贝叶斯模型为时间序列分析提供了一个灵活的框架,其功能超越了传统ARIMA模型的范畴。与假设固定参数结构的ARIMA不同,贝叶斯方法允许动态适应和不确定性量化,这使得它们在复杂和不确定的环境中尤其强大。
让我们来看看将贝叶斯方法应用于时间序列的四种方式:贝叶斯ARIMA、贝叶斯结构时间序列(BSTS)、贝叶斯动态线性模型(BDLM)和贝叶斯神经网络(BNN)。
import numpy as np
import pandas as pd
import matplotlib.pyplot as plt
import pmdarima as pmd
import torch
import torch.nn as nn
import pyro
import pyro.distributions as dist
from pyro.nn import PyroModule, PyroSample
from pyro.infer import SVI, Trace_ELBO
from pyro.optim import Adam
from pyro.infer.autoguide import AutoDiagonalNormal
from tqdm import trange
import pybsts
import pymc as pm
from sklearn.metrics import mean_squared_error
# === Data Loading ===
def load_data(file_name="ercot_load_data.csv"):
df = pd.read_csv(file_name, parse_dates=['date'])
df.set_index('date', inplace=True)
df = df.resample('h').mean().dropna()
return df
# === Modular Visualization Function ===
def plot_forecast(df, forecast_index, forecast_mean, forecast_lower, forecast_upper, model_name):
"""
Plots the historical data, forecast, and confidence intervals for the last 25 points.
Parameters:
- df: DataFrame containing the historical data
- forecast_index: Index for the forecasted values
- forecast_mean: Forecasted mean values
- forecast_lower: Lower bound of the confidence interval
- forecast_upper: Upper bound of the confidence interval
- model_name: Name of the model for the title and filename
"""
# Plot all historical data
plt.figure(figsize=(15, 8))
plt.plot(df.index, df['values'], label='Actual', color='blue')
# Plot the forecast for the last 25 points
plt.plot(forecast_index, forecast_mean, label='Forecast', color='red', linestyle='--')
plt.fill_between(
forecast_index,
forecast_lower,
forecast_upper,
color='red', alpha=0.2, label='95% Confidence Interval'
)
# Add dashed vertical line where holdout set begins
holdout_start = df.index[-len(forecast_index)]
plt.axvline(x=holdout_start, color='black', linestyle='--', label='Holdout Start')
# Customizations
plt.title(f'{model_name} Forecast')
plt.xlabel('Time')
plt.ylabel('Demand')
plt.legend()
ax = plt.gca()
ax.spines['top'].set_visible(False)
ax.spines['right'].set_visible(False)
plt.tight_layout()
plt.savefig(f'{model_name.lower()}_forecast.png')
plt.show()
贝叶斯结构时间序列(BSTS)模型
贝叶斯结构时间序列(BSTS)模型将时间序列数据分解为不同的组成部分,包括用于长期模式的趋势成分、用于周期性行为的季节性元素、用于额外变量的外部回归因子,以及异常检测功能。

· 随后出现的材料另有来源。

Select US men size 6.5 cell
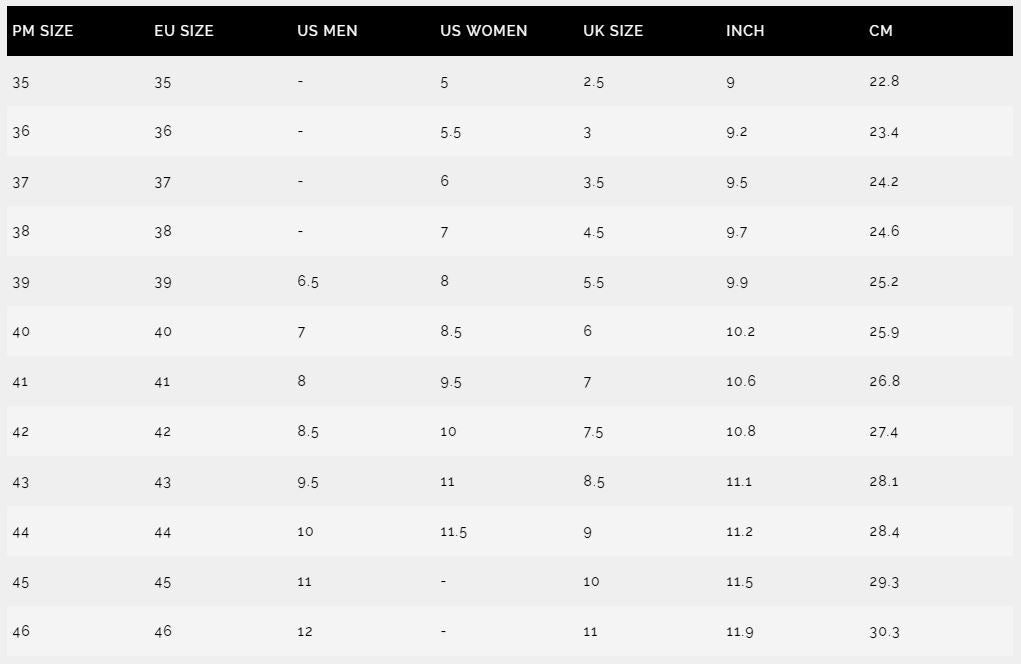The width and height of the screenshot is (1021, 664). (307, 281)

贝叶斯框架能够为每个成分提供不确定性估计,从而提高预测准确性。这些模型在零售库存管理、经济政策分析和金融异常检测等领域有着广泛的应用。
BSTS模型可以使用R语言中的bsts库或Python中的PyBSTS库来实现。例如:
# === Simplified Bayesian Structural Time Series (BSTS) ===
def bayesian_sts(df, forecast_horizon=25):
train = df['values'].iloc[:-forecast_horizon].values
# Define and fit the BSTS model
specification = {
"ar_order": 1,
"local_trend": {"local_level": True},
"sigma_prior": np.std(train, ddof=1),
"initial_value": train[0]
}
model = pybsts.PyBsts(
"gaussian",
specification,
{
"ping": 10,
"niter": 100,
"burn": 10,
"forecast_horizon": forecast_horizon,
"seed": 1
}
)
model.fit(train, seed=1)
forecast = model.predict(seed=1)
forecast_mean = np.mean(forecast, axis=0)
forecast_std = np.std(forecast, axis=0)
# Forecast index for the last 25 points
forecast_index = df.index[-forecast_horizon:]

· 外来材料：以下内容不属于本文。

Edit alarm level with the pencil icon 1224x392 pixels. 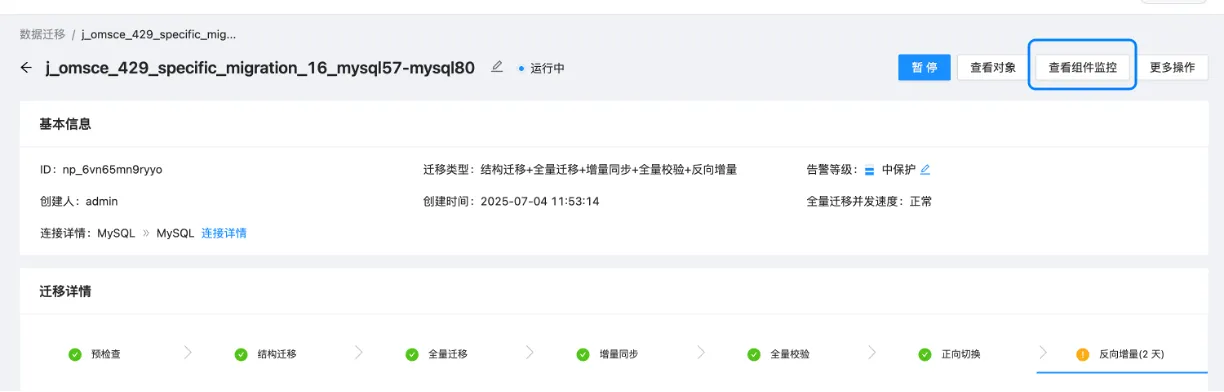pos(925,169)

# Use modular visualization
plot_forecast(
df,
forecast_index,
forecast_mean,
forecast_mean - 1.96 * forecast_std,
forecast_mean + 1.96 * forecast_std,
model_name="BSTS"
)
return forecast_mean
贝叶斯动态线性模型(BDLM)
贝叶斯动态线性模型(BDLM)通过贝叶斯推断扩展了状态空间模型,在变量之间的关系随时间演变时特别有价值。这些模型能够适应不断变化的动态,提供完整的参数分布,并通过先验信息融入领域专业知识。BDLM在环境数据分析、资产价格建模和医疗结果预测等方面表现出色,因为这些领域的系统动态经常发生变化。
我们将使用pymc来实现我们的BDLM:
# === Simplified BDLM with Confidence Interval ===
def bayesian_bdlm(df, forecast_horizon=25):
train = df.iloc[:-forecast_horizon]
# Fit BDLM model
with pm.Model() as model:
sigma = pm.HalfNormal('sigma', sigma=1)
trend_sigma = pm.HalfNormal('trend_sigma', sigma=0.1)

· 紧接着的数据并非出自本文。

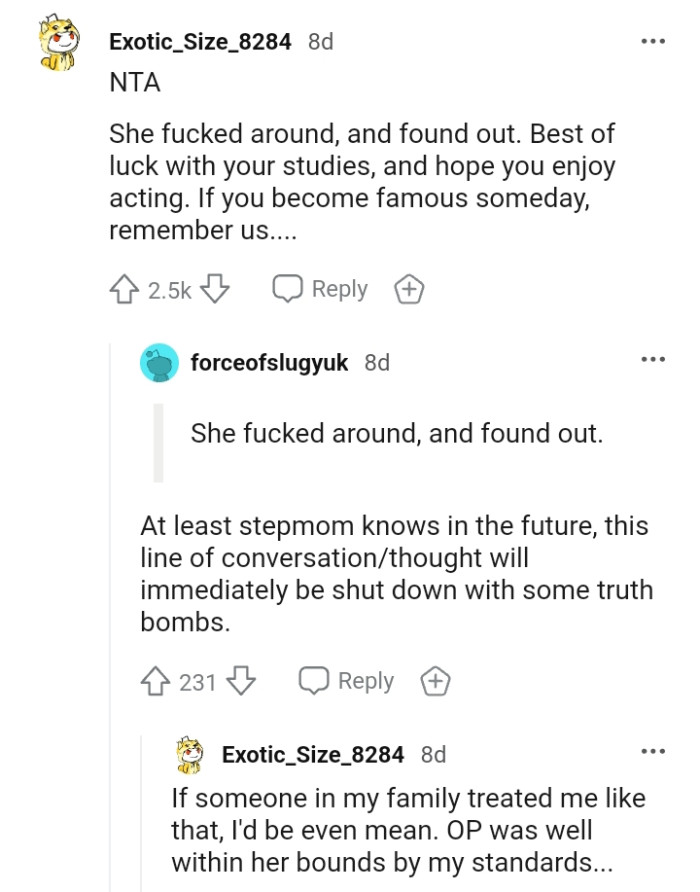Open the overflow menu on the bottom reply
The width and height of the screenshot is (700, 892).
click(x=653, y=753)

seasonal_sigma = pm.HalfNormal('seasonal_sigma', sigma=0.1)
trend = pm.GaussianRandomWalk('trend', sigma=trend_sigma, shape=len(train))
period = 24
seasonal = pm.Normal('seasonal', mu=0, sigma=seasonal_sigma, shape=period)
idx = np.arange(len(train)) % period
mu = trend + seasonal[idx]
y = pm.Normal('y', mu=mu, sigma=sigma, observed=train['values'])
trace = pm.sample(2000, tune=1000, return_inferencedata=False)
# Forecasting
trend_pred = np.mean(trace['trend'], axis=0)
seasonal_pred = np.mean(trace['seasonal'], axis=0)
predictions = trend_pred + seasonal_pred[idx]
# Calculate 95% credible intervals
lower_bound = np.percentile(trace['trend'], 2.5, axis=0) + seasonal_pred[idx]
upper_bound = np.percentile(trace['trend'], 97.5, axis=0) + seasonal_pred[idx]
# Forecast index for the last 25 points
forecast_index = df.index[-forecast_horizon:]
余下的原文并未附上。